In the Sopore area, unknown rebels fired at police as authorities tried to force shopkeepers observing the shutdown to open their doors, an officer said. The district police, however, denied the incident took place.
Top separatist leader Syed Ali Geelani, 90, had called for a general shutdown to mark a “black day” in protest against “India’s naked aggression”, in a Twitter statement by his Pakistan-based representative.
The call was supported by several smaller separatist groups who also challenge India’s rule over Kashmir.

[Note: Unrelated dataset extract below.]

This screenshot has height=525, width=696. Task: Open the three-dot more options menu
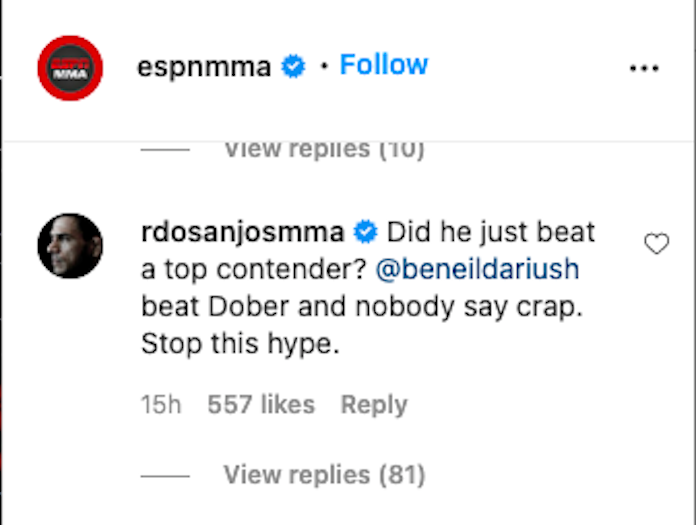point(645,68)
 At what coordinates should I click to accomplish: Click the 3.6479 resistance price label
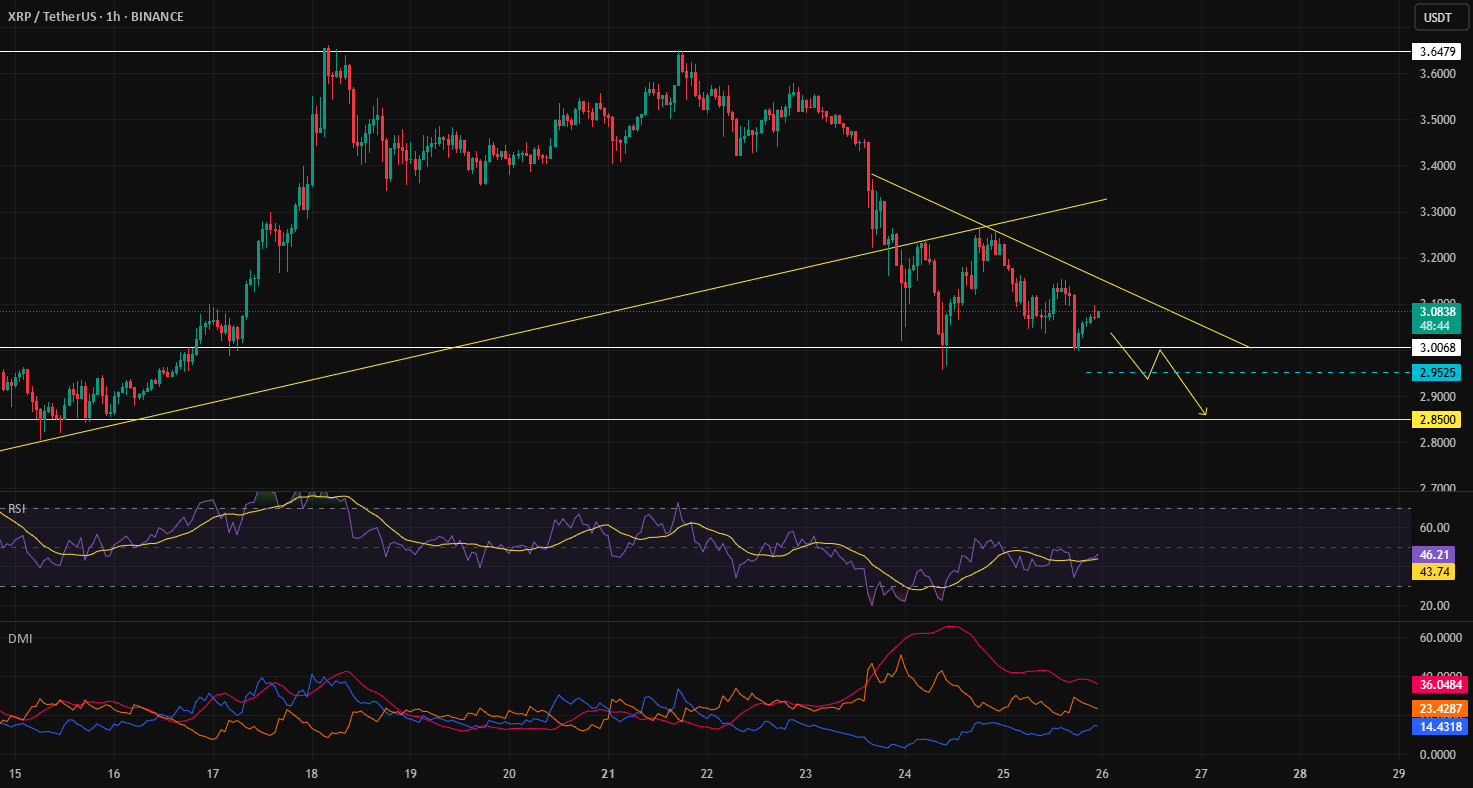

One group, headed by Kashmir’s incarcerated chief cleric and politician Mirwaiz Umar Farooq, appealed to “citizens of India and the world at large” to see how India’s actions two years ago “complicated” the dispute over the territory further.

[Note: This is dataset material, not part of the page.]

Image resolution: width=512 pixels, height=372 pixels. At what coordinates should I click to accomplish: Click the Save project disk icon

On Thursday (5) most shops remained closed in Srinagar and there were few cars on the road, but police in the capital city were seen asking shopkeepers to open.

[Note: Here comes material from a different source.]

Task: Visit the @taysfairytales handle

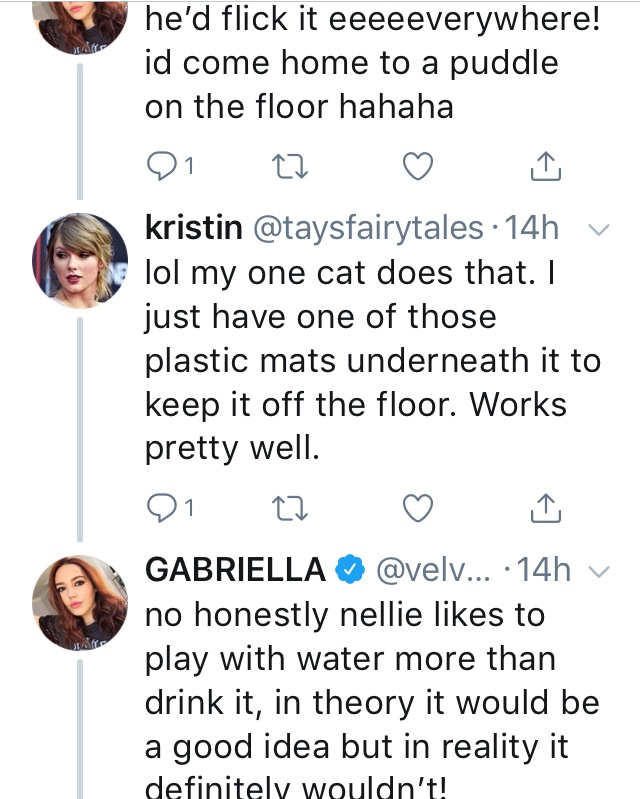Action: (369, 229)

Many businessmen, without wishing to be named, said police had threatened them. Local reporters said officers were breaking locks on shutters.
“I was recording video of shuttered shops when police officers arrived and took my photos while I was working and accused myself and journalists of instigating a shutdown,” photojournalist Umer Asif said.
Witnesses and traders in three towns in the volatile southern Kashmir valley also said police were threatening and forcing shopkeepers to open their stores.
Former Kashmir chief minister Mehbooba Mufti, who along with dozens of other local politicians spent months incarcerated after being arrested in the 2019 clampdown, led a protest in Srinagar that police stopped from marching to the city centre.
“When unbridled oppression is unleashed & gross injustice heaped there is no other choice but to resist to exist,” she tweeted.
Bashir Ahmad, a shopkeeper in downtown Srinagar, said that since the “injustice” of what happened in 2019, people no longer feel “safe and secure”.
“Anyone who speaks up is being crushed without reason,” he said.
Federal minister Jitendra Singh said in an editorial in the Indian Express daily that Kashmir was now moving toward “deepening democracy, fulfilling people’s aspirations, (and) increasing economic growth”.
About 1,000 people marched in Muzaffarabad – the capital of Pakistan-administered Kashmir – where protesters chanted anti-Indian slogans and burnt the country’s flags.
In Islamabad, Pakistan’s president and foreign minister led a rally of about 500 people while traffic was halted for a minute’s silence in other major cities.
“Today India is destroying regional stability through its rogue actions & state-sponsored terrorism in contravention of all international laws & norms,” Pakistani prime minister Imran Khan tweeted.